Historical Considerations on Terminological Work. Case Colombia
Keywords:
Terminological Work, Terminography, Specialized TerminologyAbstract
The present contribution is a brief critical description on how terminological work has been changing and adapting according to various factors. A factor such as the epistemological discussions among diverse approaches to terminology management, lexicography and terminography as close related terms to terminological work. Another important factor is the development of Information and Communication Technologies and its influence in methods and procedures in terminological work.
To bring up the discussion about methodological aspects in terminology management, it would be convenient and useful to make a brief mention to the development of two approaches to this issue. On one hand there is lexicography, in a general sense, it can be described as a set of linguistic product types enabling accurate communication in a specific subject field. On the other hand the lexicography for technical languages has developed to become specialized lexicography and later on to be terminography (Lauren/Myking/Picht 1998: 304). These two approaches describing methodological aspects in terminology management have paved the road to separate specialized lexicography from terminography, which has been also often times coined as terminological work for the sake of describing methods and procedures used by professionals in the different subject fields in preparing, designing, implementing and retrieving from terminological resources.

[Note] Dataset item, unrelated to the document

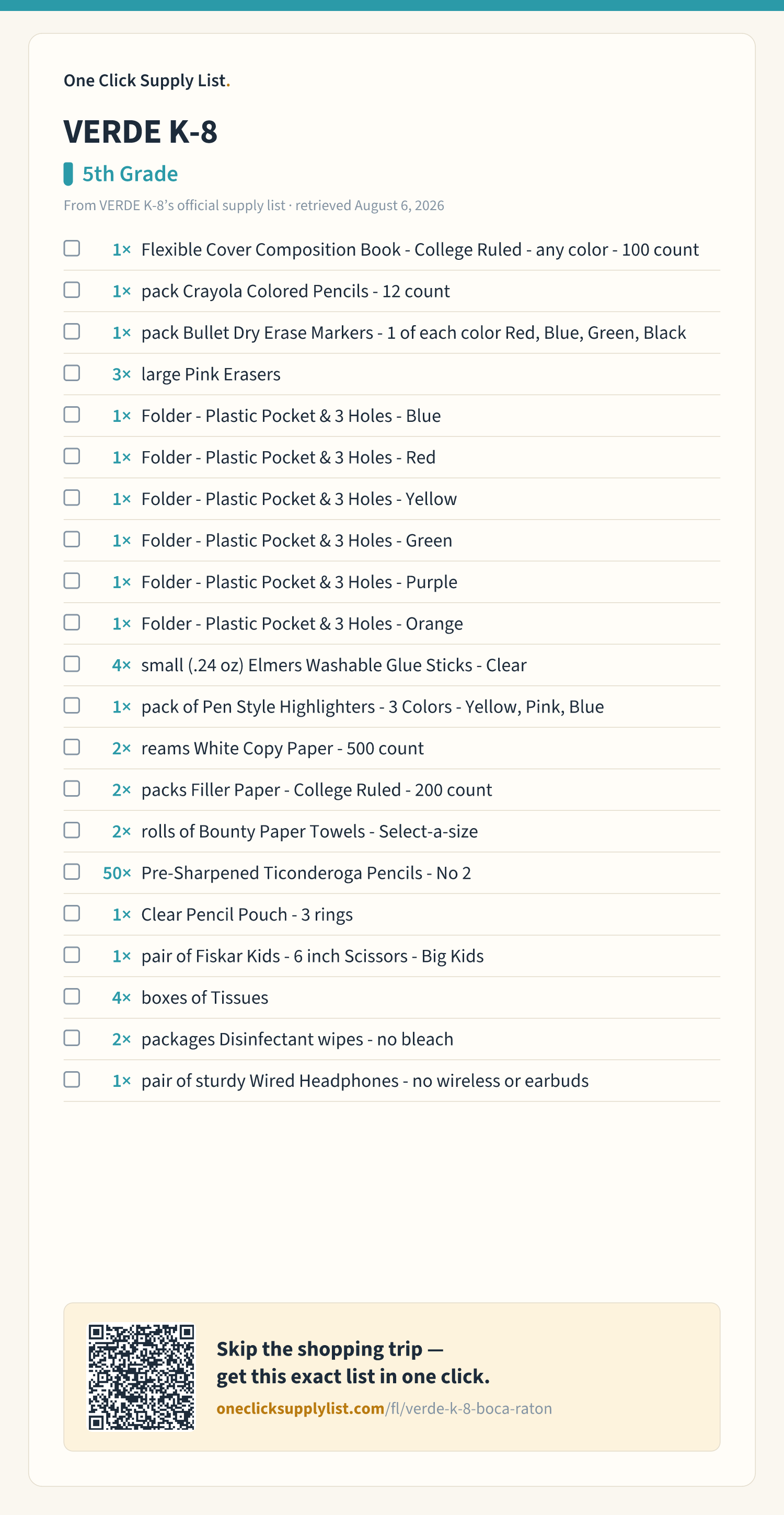Tick reams White Copy Paper checkbox

pyautogui.click(x=72, y=747)
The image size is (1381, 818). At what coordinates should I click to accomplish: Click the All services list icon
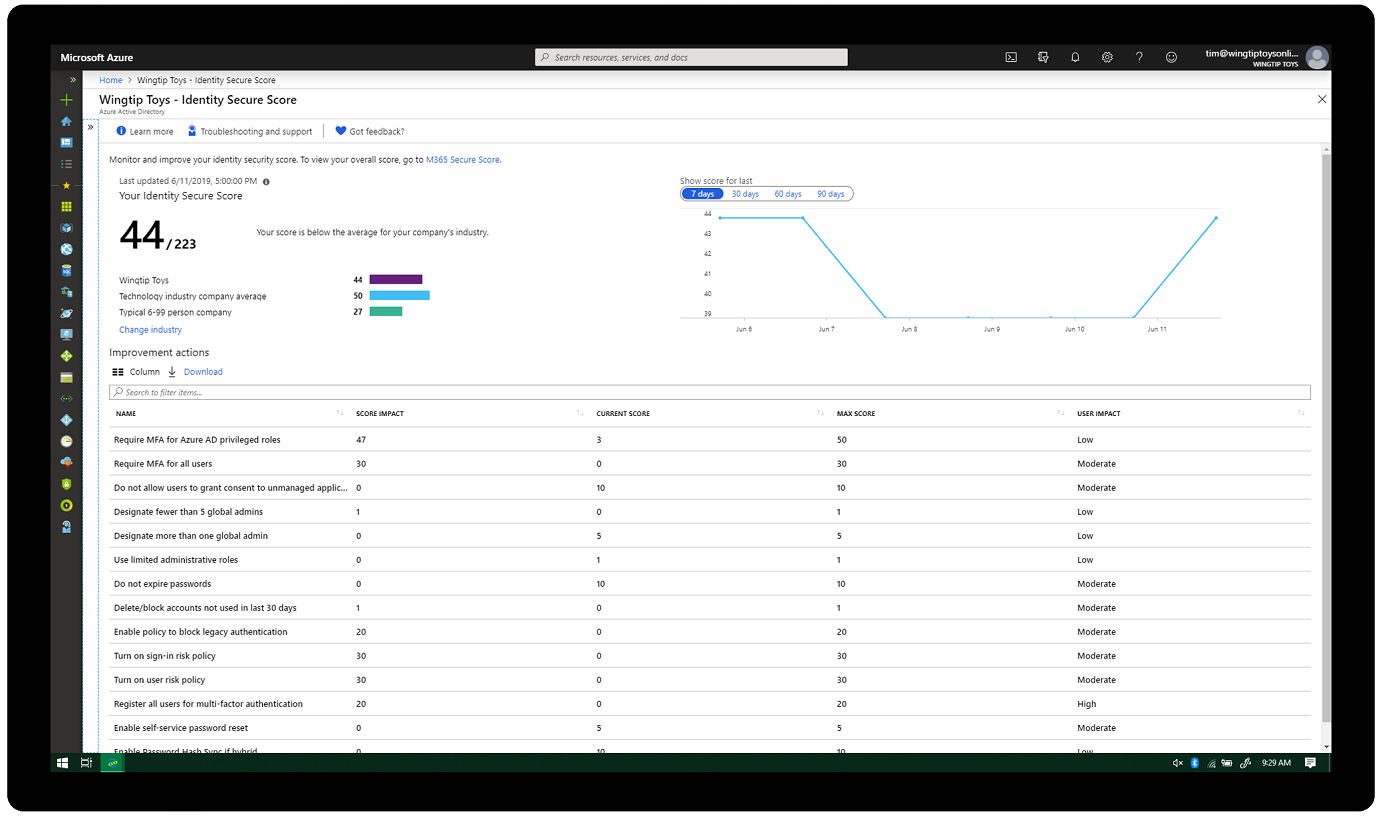pyautogui.click(x=66, y=163)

The development of computer-based systems applied to the terminography began to generate terms such as "computer-assisted terminography ", which, in the words of Arnzt, Picht and Mayer, can be defined as: "Is related to the theory of terminology and lexicography, which has procedures for the collection, preparation, classification and presentation of terminological data, and computer-assisted terminology work is defined as "[...] (systematic) preparation, management and the preparation of terminology in one or more languages from the bases of the methods developed in the theory of terminology and the computer-assisted terminography" (Arnzt/Picht/Mayer 2004: 229).
The term of terminology management is has been popular among experts in the field, since it has certain advantages over other terms, such as terminography or terminological work, without denying that the latter are also used in the medium (Wright/pudding, 1997: 2). One of these advantages is to cover substantially all of the activities that are under its scope, including terminology practices that have been going on for decades by engineers, chemists, biologists, etc. in their respective fields, including from the systematic collection of terminological data for its subsequent presentation in specialized dictionaries, terminology collections or databases, until the recovery of that information to improve processes in the translation or interpretation, or in technical communication. (Wright/Budin 1997: ibíd.).